One way to get the run time down is to play with smaller datasets and different code to see which would be faster.
Then you can use system.time()
to see how long something takes and compare:
Measuring function execution time in R
For example:
size<-100000
IBD<-data.frame(X=rbeta(n = size,shape1=2,shape2 = 2),Y=rbeta(n = size,shape1=2,shape2 = 2))

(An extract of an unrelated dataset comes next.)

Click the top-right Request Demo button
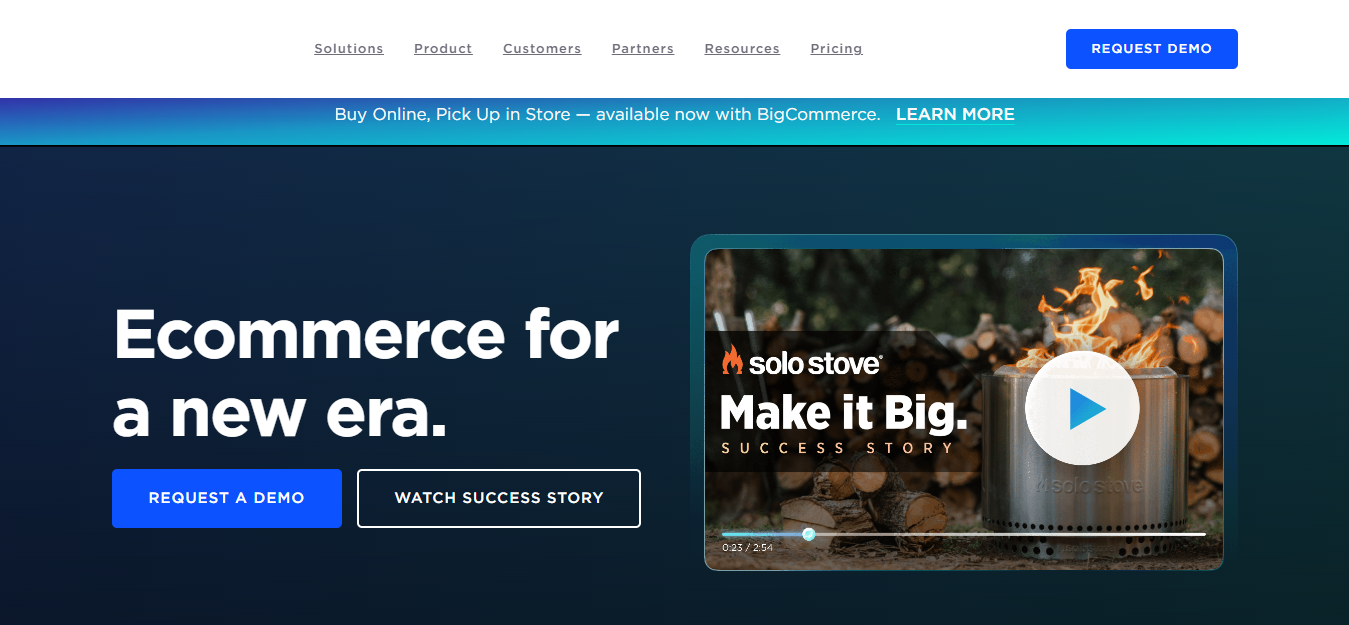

Using your code on this fake dataset:
system.time(
ggplot(IBD, aes(x=X, y=Y))+ geom_point() + ggtitle("ADGC EOAD") + scale_x_continuous(limits=c(0,1)) + scale_y_continuous(limits=c(0,1))
)
user system elapsed
0.01 0.00 0.01
Using base plot
as a comparison point:
system.time(
plot(Y~X, data=IBD)
)
user system elapsed
2.13 2.34 4.56
You can see that plot
takes a lot longer. I realize this isn't a solution to making your code faster, but it is a tool that you can use to figure out what would be faster on such a large dataset.
Edit:
Adding in the methods from comments by @maydin:
cluster<-kmeans(x = IBD, centers = 1000)
Clus<-data.frame(cluster$centers)
system.time(
ggplot(Clus, aes(x=X, y=Y))+ geom_point() + ggtitle("ADGC EOAD") + scale_x_continuous(limits=c(0,1)) + scale_y_continuous(limits=c(0,1))
)
user system elapsed
0 0 0